Israel has decided that it is better to be perceived as savage than as weak. In its initial attack on the boats carrying human rights activists and humanitarian aid to the besieged Gaza Strip, Israel’s commandos killed somewhere between nine and nineteen human rights activists and injured perhaps as many as eighty or more. All those aboard the ships, which were attacked pirate-style in international seas far beyond the legal limits of Israel’s own territorial waters, were seized, then arrested and/or deported.

Hours later, during one of the first protests that rose in outrage against the assault on the boats, Israeli troops used tear gas with such force against protesters at the Qalandia crossing between Jerusalem and the rest of the West Bank, that at least one international supporter, a 21-year-old American woman, was reported undergoing surgery to remove her destroyed eye. In Turkey, home to most of the dead and injured among the international activists, 10,000 people here in Istanbul marched from the Israeli consulate to the city’s main square, while thousands more took to the streets in Ankara, expressing outrage and demanding international accountability and immediate action to end the blockade of Gaza.

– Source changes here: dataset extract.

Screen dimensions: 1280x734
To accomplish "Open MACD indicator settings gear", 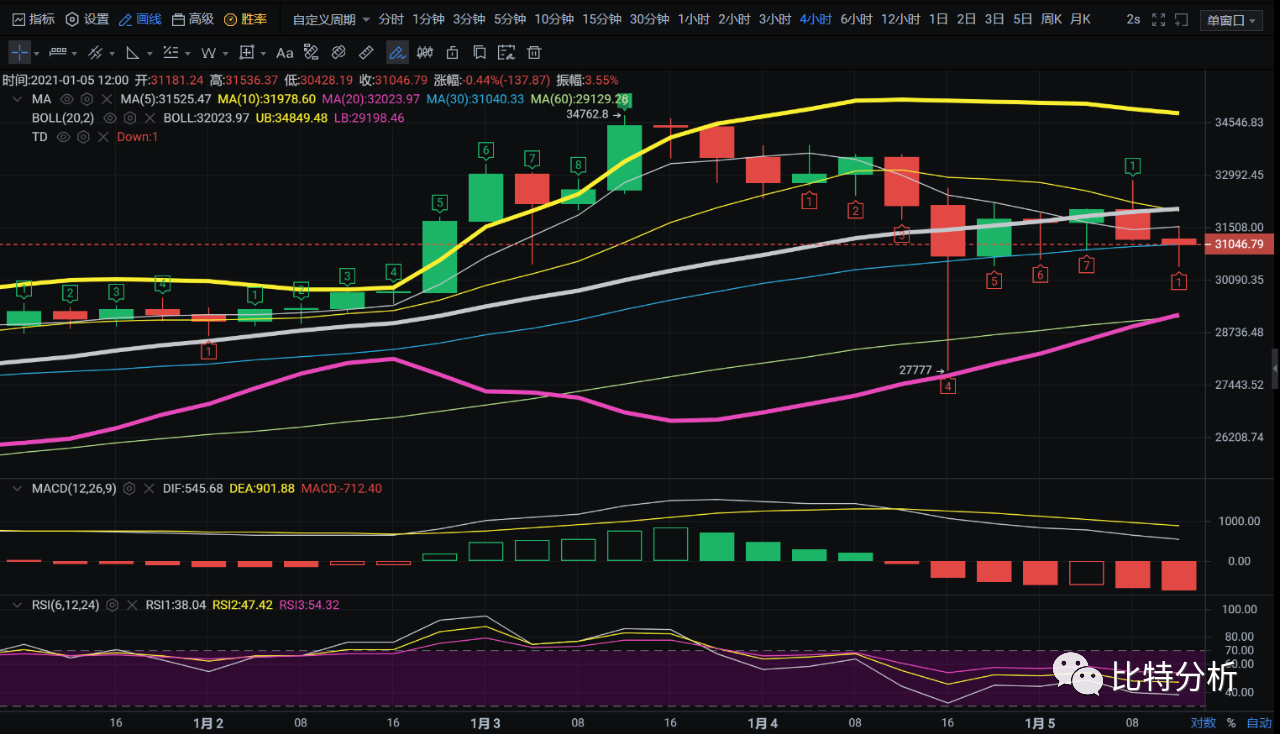I will point(130,489).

Maybe someone in the Israeli intelligence services or in the military really believed that the high profile threats that the Gaza Freedom Flotilla would “not be allowed” to reach Gaza shores would somehow convince the 700+ human rights defenders to simply give up. That they would agree to turn their 10,000 tons of humanitarian aid over to the Israeli military in the hope that the IDF, which has enforced an illegal and crippling siege against the 1.5 million Gazans for more than 3 years, would abide by their claim that they would send the aid on to Gaza… a Gaza that Israel continues to assert is not facing the humanitarian catastrophe that has been documented by the United Nations, by Amnesty International, by every Israeli and Palestinian and international human rights organization working in the region.

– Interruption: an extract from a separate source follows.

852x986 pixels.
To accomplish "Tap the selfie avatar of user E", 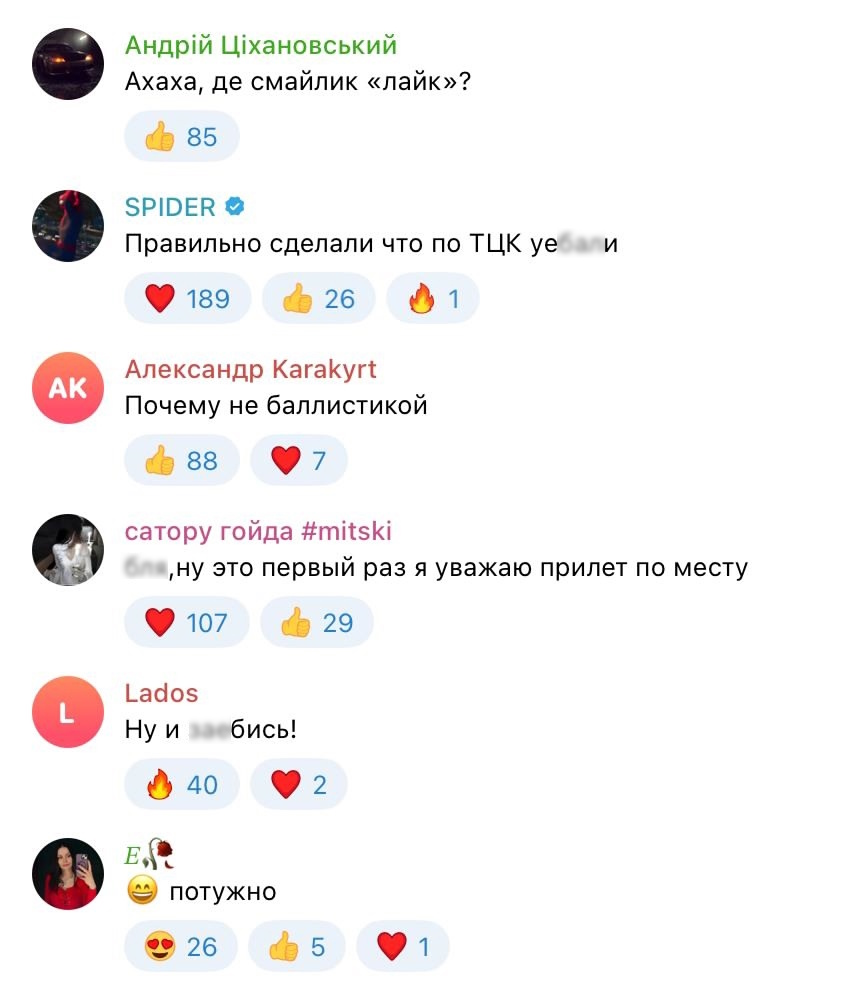I will 68,874.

But anyone who knew anything about the Gaza boats knew that wasn’t going to happen. No one disputed that Israel has the military power to assault and overpower the boats, to force them away from Gaza’s shores and to arrest the hundreds of activists on board. Decades of uncritical U.S. support – including consistent use of the Security Council veto to protect Israel from being held accountable for its crimes in the United Nations, and most recently the Bush-initiated and Obama-implemented commitment of $30 billion in military aid to Israel – has insured that military power, nuclear and conventional, remains unchallengeable in the region and beyond. U.S. complicity in the massacre is beyond question.

No government, anywhere in the world, supported the Israeli assault. Weak responses came from some important U.S. allies, including Britain and Germany, but even the most anemic reactions, those that parroted old U.S./Israeli propaganda of the Israeli commandos’ “right of self-defense” (as if special forces attacking a civilian ship in the dark of night in the middle of the Mediterranean in international waters somehow have the same rights as the civilian passengers on their target ship) bemoaned the casualties and called for some kind of international investigation.

Questions do remain, however, regarding how other countries are responding. Turkey took the lead, with its government calling the attack a “massacre” and Prime Minister Erdogan referring to it as “state terrorism.” Ankara imposed a series of appropriately severe measures, including withdrawing Turkey’s ambassador from Tel Aviv, cancelling planned Turkish-Israeli military exercises, and indicating that the attack (most of whose victims were Turks) may lead to “irreparable” damage to the once-close Turkey-Israel relationship. Arab states, responding to outrage in the street, were predictably harsh. Perhaps more significantly in terms of a real diplomatic shift that may be afoot in the wake of the attack, the European Union and a number of European governments issued harsh condemnations.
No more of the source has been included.